### What needs to be done
Scan the entries that follow and copy out every line containing "Dropped".

### Items listed in a dataset
##############################

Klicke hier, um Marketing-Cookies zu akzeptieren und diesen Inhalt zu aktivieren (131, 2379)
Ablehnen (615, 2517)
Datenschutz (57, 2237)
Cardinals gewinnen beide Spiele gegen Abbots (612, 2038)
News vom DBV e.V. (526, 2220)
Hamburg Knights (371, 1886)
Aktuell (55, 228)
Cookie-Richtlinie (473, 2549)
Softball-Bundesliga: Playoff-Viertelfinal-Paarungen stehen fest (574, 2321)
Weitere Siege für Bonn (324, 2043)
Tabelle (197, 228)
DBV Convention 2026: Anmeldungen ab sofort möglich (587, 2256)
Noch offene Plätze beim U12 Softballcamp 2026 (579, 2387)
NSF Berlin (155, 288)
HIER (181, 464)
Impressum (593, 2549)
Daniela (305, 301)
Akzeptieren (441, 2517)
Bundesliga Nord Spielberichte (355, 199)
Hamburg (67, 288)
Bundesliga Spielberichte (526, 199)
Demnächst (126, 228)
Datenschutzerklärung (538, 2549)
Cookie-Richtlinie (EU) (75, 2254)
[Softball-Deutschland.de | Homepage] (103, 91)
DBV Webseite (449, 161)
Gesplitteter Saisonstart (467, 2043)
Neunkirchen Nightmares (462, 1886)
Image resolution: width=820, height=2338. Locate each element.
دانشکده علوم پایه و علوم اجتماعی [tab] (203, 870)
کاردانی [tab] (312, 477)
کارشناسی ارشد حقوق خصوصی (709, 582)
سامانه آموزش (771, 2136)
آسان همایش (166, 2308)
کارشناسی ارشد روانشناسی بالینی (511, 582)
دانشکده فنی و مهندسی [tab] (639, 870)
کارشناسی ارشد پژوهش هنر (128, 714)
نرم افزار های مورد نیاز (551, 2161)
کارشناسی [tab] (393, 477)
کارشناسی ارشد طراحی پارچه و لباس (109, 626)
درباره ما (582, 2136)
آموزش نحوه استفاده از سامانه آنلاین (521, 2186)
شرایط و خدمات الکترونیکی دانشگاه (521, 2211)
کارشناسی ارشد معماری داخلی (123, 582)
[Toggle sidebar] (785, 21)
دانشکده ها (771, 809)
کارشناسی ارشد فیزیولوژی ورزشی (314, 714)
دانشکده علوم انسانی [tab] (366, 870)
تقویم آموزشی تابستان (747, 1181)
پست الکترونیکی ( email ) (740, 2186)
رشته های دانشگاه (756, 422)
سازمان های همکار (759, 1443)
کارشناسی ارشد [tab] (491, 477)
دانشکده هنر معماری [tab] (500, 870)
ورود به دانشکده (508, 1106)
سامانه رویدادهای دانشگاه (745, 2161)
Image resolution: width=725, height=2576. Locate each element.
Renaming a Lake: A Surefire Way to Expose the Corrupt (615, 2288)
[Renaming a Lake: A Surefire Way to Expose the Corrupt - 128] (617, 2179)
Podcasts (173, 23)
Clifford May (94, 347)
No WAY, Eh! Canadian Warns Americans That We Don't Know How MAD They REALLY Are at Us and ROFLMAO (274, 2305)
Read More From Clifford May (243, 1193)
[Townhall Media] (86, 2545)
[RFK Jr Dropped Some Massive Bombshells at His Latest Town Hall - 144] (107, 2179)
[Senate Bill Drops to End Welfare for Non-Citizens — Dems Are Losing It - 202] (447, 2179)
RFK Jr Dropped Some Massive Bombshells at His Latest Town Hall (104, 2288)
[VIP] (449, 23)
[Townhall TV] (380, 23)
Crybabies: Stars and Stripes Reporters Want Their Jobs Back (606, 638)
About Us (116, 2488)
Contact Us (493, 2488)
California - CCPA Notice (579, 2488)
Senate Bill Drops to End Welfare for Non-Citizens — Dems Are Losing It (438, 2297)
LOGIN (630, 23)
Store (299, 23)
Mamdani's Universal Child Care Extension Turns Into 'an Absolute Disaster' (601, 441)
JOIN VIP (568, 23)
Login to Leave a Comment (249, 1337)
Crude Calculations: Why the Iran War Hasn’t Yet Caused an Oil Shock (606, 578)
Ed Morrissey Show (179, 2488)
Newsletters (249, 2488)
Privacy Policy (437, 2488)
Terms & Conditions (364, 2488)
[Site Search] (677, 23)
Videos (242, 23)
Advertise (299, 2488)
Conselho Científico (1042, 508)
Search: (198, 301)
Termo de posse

##############################

### Answer area
[RFK Jr Dropped Some Massive Bombshells at His Latest Town Hall - 144] (107, 2179)
RFK Jr Dropped Some Massive Bombshells at His Latest Town Hall (104, 2288)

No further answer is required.